Determine how many lines below contain the string "first" and give that number without anything else.

Saved entries
──────
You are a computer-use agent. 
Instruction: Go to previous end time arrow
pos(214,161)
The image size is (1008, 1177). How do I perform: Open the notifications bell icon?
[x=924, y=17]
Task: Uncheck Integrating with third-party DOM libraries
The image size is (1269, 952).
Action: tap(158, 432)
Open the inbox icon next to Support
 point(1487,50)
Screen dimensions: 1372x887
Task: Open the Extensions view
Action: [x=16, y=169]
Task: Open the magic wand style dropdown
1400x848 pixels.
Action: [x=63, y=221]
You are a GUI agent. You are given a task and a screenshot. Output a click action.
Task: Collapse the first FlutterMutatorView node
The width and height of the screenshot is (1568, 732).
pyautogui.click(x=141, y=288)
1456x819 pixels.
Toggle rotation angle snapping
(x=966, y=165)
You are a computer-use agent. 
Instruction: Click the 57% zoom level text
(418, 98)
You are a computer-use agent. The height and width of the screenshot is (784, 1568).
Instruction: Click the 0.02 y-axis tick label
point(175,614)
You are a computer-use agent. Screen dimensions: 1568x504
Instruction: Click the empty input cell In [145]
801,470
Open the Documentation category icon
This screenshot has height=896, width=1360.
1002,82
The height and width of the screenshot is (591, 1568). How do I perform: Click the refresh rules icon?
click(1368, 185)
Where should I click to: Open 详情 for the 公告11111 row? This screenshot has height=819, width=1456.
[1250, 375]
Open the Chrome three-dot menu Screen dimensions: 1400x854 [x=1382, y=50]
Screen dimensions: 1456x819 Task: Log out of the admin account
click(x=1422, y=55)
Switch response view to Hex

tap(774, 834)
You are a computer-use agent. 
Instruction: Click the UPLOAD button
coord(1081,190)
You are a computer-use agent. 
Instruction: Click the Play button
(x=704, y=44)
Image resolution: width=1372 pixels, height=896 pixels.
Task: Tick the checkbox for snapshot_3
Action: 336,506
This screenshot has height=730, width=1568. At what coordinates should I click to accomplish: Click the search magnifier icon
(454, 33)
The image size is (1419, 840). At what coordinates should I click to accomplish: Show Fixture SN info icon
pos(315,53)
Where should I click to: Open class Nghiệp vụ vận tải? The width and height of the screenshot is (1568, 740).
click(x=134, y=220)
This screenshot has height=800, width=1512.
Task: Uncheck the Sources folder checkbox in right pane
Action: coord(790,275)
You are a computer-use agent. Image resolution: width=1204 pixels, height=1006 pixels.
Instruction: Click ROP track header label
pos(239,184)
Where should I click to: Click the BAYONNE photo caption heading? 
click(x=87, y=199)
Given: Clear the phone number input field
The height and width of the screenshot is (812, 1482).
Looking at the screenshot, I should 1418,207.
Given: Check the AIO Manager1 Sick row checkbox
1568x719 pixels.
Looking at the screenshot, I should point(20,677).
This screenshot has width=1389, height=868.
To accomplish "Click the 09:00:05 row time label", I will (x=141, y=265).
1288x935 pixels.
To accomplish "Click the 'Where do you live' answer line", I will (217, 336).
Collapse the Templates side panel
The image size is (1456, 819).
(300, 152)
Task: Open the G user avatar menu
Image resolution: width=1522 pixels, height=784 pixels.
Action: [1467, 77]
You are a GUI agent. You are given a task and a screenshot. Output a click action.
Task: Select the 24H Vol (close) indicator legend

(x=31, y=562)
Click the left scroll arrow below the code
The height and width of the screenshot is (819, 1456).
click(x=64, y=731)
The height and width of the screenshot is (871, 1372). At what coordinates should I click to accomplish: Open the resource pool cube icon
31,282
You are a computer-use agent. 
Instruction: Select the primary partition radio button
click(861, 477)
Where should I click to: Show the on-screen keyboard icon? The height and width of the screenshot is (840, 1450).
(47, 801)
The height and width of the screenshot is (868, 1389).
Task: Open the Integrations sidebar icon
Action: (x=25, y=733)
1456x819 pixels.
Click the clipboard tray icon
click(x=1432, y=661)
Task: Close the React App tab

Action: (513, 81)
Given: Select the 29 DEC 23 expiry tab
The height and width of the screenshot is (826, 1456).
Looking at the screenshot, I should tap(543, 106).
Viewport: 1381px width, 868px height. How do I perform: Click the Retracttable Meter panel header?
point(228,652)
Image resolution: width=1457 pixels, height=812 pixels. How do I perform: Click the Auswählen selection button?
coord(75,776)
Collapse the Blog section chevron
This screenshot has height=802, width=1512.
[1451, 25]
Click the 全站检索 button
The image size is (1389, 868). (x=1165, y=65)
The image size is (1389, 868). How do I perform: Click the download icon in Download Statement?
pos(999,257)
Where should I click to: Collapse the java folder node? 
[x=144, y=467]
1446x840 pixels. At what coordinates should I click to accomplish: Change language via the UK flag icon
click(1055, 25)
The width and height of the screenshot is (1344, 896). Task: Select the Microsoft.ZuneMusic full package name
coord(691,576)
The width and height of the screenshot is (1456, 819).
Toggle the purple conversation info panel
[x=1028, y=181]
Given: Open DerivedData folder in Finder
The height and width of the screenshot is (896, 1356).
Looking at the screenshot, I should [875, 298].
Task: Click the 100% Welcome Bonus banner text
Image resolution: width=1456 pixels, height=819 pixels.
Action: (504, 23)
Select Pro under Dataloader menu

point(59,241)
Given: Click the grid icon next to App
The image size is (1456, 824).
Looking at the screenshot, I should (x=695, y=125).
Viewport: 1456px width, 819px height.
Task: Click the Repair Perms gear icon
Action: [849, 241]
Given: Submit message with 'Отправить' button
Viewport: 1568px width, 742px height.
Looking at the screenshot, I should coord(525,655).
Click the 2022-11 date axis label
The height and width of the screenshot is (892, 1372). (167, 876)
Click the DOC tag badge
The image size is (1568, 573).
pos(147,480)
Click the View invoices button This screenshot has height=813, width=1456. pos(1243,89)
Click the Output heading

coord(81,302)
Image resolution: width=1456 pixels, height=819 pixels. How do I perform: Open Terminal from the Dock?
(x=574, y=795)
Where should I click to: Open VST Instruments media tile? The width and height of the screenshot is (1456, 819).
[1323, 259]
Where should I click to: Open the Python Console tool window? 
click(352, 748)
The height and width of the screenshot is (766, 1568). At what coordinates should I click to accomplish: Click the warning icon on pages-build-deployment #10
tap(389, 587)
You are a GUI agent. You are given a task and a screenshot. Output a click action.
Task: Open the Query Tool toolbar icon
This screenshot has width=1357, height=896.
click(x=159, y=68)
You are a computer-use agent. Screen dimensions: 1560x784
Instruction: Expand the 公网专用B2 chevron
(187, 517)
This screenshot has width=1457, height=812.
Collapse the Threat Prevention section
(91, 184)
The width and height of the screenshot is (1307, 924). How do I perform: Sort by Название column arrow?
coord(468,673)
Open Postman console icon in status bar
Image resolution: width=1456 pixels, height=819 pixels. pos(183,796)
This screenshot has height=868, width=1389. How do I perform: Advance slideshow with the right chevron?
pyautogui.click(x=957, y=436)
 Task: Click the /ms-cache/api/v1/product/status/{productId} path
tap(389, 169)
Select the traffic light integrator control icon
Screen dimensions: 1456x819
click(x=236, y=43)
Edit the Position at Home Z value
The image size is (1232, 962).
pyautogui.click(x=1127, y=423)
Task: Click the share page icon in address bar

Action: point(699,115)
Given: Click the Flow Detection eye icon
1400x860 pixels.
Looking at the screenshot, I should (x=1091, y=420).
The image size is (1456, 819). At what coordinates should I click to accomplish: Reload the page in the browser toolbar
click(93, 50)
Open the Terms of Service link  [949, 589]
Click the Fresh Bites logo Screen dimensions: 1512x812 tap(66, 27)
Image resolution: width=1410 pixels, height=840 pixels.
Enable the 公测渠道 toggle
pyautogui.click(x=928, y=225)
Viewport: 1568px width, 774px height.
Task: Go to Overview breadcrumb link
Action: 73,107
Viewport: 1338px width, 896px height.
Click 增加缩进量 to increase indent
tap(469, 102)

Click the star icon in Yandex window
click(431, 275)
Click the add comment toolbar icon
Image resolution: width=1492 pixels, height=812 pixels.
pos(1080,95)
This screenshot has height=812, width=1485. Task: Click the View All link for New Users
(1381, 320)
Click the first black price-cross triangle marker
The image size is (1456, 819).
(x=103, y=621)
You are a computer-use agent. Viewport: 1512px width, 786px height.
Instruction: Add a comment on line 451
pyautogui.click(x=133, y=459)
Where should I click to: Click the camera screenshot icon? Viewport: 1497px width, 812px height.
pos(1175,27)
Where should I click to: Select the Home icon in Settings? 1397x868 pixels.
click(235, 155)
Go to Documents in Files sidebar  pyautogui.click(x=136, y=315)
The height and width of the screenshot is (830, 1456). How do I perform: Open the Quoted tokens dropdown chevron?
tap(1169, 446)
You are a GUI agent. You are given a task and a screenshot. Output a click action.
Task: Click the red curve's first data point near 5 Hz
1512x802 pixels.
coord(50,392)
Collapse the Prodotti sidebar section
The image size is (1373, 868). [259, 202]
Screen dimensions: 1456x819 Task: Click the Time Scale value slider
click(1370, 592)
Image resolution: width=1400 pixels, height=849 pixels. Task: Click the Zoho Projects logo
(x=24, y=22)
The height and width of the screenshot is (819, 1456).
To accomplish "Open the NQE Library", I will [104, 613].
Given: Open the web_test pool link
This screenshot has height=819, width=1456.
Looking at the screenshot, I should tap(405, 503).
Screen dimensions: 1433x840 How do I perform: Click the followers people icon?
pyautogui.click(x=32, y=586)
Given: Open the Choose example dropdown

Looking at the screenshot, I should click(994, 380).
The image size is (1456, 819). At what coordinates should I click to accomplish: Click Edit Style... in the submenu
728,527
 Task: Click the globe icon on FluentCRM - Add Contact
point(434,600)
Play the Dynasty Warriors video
──────
■ Task output
3